Additional studies will include flow cytometry to assess phosphorylation events and studies of various cancer cell lines at multiple treatment stages, which will be performed in Gary Nolan's laboratory.  The data from these platforms will be analyzed by Rich Bonneau utilizing a variety of analytical tools including Rosetta.  The cumulative efforts will provide analytical methods to model cell signaling pathways involved in tumorigenesis.

 


 

Integrated multi-scale analysis of tumor and host response to therapy (Research Project 4 - RP4)
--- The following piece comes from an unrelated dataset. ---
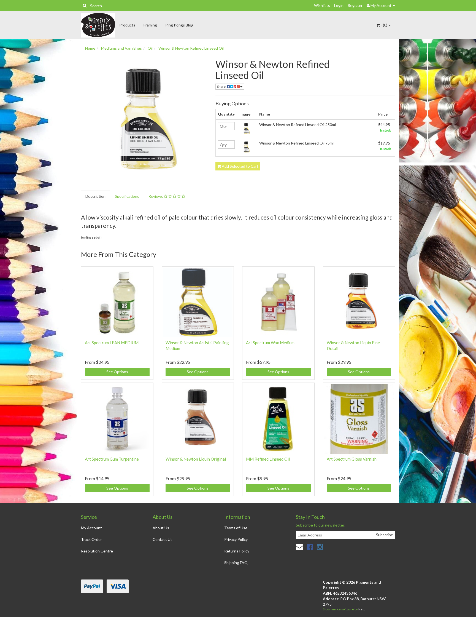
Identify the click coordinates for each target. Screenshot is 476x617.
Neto (361, 609)
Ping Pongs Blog (179, 25)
Investigators:  D. Mitchell Magee, Ph.D. and Marika Hopper

Collaborators: Shan X. Wang, Ph.D. (Stanford University), Scott Lowe, Ph.D. and Cornelius Miething Ph.D. (Memorial Slaon-Kettering Cancer Center), Anand Asthagiri, Ph.D. (Northeastern University), Dan Ruderman, Ph.D. (Applied Minds, Inc), David Agus, Ph.D. (University of Southern California), and Danny Hillis, Ph.D. (Applied Minds, Inc)

Our second PSOC project utilizes nucleic acid programmable protein arrays (NAPPA) to identify autoantibodies that arise during tumor development.  We will first focus on a model lymphoma system and then we will expand these studies to models of lung cancer and acute myelogenous leukemia.  In addition to autoantibodies, select cytokines and other proteins will be monitored using a unique magnetonanosensor platform developed by Shan Wang at Stanford University.

Our results from RP1 and RP4 will be analyzed by Anand Asthagiri and Dan Ruderman for patterns of responsiveness to identify key protein pathways involved in the host response to tumor challenge.  These results will be fed back to the model developers to assess the effect of these pathways on potential therapeutic interventions.  Thus, the integration of the four PSOC research programs will provide fundamental new modalities to predict response to therapy.